**TEXT SECTION:**
Cell Viability Assays
Two stains were used to assess cell viability in monolayer cell cultures: calcein/propidium iodide (PI) staining and TUNEL. To assess membrane integrity, live cell cultures were double-stained with 2 μ M calcein-AM and 5 μ M PI (both dyes from Molecular Probes, OR) for 15 min in warm DMEM. The numbers of calcein-positive and PI-positive cells were counted in each of three 100× magnification images with BioQuant Nova image analysis software (BioQuant, TN) under fluorescent light, and the data expressed as number of PI-positive cells per total stained cells (n = 6 images). The total numbers of cells assessed in each sample group averaged 1,464.
To assess the degree of DNA fragmentation in monolayer cultures, paraformaldehyde-fixed cells were stained with the TUNEL assay for DNA strand breaks (ApopTag Fluorescein, Chemicon, CA). The TUNEL assay was then carried out according to the manufacturer's instructions, including ethanol/acetic acid postfixation, proteinase K digestion, and the use of nuclease-treated samples as a positive control. Cell cultures were coverslipped with VectaShield mounting medium containing the nuclear stain DAPI (Vector Labs, CA) and incubated in the dark for 30 min before analysis. The numbers of TUNEL-positive and DAPI-positive cells were counted in 3 images of 2 monolayer cultures (n = 6) with BioQuant Nova, and the data expressed as percent TUNEL-positive cells per total (DAPI-positive) cells.

**DATA EXCERPTS:**
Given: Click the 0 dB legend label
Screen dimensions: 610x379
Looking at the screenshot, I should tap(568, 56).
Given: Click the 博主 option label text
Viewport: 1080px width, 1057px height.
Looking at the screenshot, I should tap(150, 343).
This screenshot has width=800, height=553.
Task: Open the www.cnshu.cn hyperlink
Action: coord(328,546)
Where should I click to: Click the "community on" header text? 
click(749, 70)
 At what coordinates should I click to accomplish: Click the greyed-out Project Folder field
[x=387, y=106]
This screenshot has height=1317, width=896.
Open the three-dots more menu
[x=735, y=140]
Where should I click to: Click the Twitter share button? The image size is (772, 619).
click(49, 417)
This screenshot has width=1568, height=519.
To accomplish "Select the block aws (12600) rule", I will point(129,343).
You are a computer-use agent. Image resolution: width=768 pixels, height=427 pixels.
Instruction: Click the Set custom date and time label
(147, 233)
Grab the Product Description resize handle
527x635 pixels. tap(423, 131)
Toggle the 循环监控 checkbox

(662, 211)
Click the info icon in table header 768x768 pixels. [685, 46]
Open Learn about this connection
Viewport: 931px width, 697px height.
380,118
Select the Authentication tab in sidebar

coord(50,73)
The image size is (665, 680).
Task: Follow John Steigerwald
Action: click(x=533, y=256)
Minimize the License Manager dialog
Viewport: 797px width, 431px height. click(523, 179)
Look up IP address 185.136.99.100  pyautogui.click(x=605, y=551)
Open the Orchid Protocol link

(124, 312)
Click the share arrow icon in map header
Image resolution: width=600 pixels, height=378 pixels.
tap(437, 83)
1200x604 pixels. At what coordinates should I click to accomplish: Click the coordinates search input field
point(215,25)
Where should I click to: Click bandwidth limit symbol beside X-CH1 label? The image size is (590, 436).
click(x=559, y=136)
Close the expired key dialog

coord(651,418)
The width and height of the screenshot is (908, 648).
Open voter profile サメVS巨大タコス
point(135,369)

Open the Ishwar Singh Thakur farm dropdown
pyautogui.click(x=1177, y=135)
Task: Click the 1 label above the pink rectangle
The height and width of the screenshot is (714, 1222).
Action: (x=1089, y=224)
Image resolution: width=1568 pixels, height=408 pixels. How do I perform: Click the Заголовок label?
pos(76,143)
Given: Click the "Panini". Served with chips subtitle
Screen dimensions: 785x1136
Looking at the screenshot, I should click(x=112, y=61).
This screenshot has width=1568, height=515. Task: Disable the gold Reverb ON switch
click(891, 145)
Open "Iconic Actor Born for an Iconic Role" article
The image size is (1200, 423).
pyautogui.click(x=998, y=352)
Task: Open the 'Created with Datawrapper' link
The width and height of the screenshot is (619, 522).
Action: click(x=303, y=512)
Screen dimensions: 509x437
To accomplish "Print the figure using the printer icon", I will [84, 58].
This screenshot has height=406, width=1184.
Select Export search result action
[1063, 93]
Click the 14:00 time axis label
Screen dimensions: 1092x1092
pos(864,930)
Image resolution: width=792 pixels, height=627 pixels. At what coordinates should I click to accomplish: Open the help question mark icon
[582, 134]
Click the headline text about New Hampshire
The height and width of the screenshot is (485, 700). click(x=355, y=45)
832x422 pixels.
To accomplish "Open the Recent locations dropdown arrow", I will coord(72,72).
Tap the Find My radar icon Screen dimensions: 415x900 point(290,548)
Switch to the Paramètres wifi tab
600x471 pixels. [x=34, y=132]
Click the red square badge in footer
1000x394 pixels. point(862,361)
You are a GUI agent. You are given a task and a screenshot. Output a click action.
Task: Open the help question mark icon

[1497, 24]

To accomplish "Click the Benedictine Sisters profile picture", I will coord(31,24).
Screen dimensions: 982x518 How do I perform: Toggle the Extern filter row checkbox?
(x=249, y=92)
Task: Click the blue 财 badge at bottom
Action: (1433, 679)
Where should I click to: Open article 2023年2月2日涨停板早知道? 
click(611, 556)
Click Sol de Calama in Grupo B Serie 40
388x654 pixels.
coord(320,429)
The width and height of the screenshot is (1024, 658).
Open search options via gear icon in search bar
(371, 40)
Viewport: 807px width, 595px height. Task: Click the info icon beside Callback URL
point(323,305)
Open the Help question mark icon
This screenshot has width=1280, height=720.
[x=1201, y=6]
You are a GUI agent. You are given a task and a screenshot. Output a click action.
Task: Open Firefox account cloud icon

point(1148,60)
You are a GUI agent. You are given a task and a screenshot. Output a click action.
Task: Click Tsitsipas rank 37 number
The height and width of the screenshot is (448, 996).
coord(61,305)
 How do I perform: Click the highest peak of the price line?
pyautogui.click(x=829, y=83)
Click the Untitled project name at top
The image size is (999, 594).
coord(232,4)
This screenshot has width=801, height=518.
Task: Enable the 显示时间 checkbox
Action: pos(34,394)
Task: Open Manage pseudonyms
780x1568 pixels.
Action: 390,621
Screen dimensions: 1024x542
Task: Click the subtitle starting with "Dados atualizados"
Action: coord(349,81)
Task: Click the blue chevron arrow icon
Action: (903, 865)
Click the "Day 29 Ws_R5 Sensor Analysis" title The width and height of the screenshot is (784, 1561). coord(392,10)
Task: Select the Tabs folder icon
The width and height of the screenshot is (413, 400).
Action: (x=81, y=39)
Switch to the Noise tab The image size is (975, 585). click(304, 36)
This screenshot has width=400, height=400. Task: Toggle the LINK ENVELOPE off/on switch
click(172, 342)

**TASKS:**
- 1) Answer from the cell viability assays text:
(a) At what concentration was calcein-AM used?
(b) Which mounting medium was used to coverslip the cell cultures?
(c) How long were the coverslipped cultures incubated in the dark before analysis?
- 2) Reproduce the passage of the cell viability assays text starting at "Cell Viability Assays" and ending at "group averaged 1,464.".
The listing has no connection to the cell viability assays text.

**YOUR RESPONSES:**
- 1)
(a) 2 μM
(b) VectaShield mounting medium containing the nuclear stain DAPI (Vector Labs, CA)
(c) 30 min

- 2)
Cell Viability Assays
Two stains were used to assess cell viability in monolayer cell cultures: calcein/propidium iodide (PI) staining and TUNEL. To assess membrane integrity, live cell cultures were double-stained with 2 μ M calcein-AM and 5 μ M PI (both dyes from Molecular Probes, OR) for 15 min in warm DMEM. The numbers of calcein-positive and PI-positive cells were counted in each of three 100× magnification images with BioQuant Nova image analysis software (BioQuant, TN) under fluorescent light, and the data expressed as number of PI-positive cells per total stained cells (n = 6 images). The total numbers of cells assessed in each sample group averaged 1,464.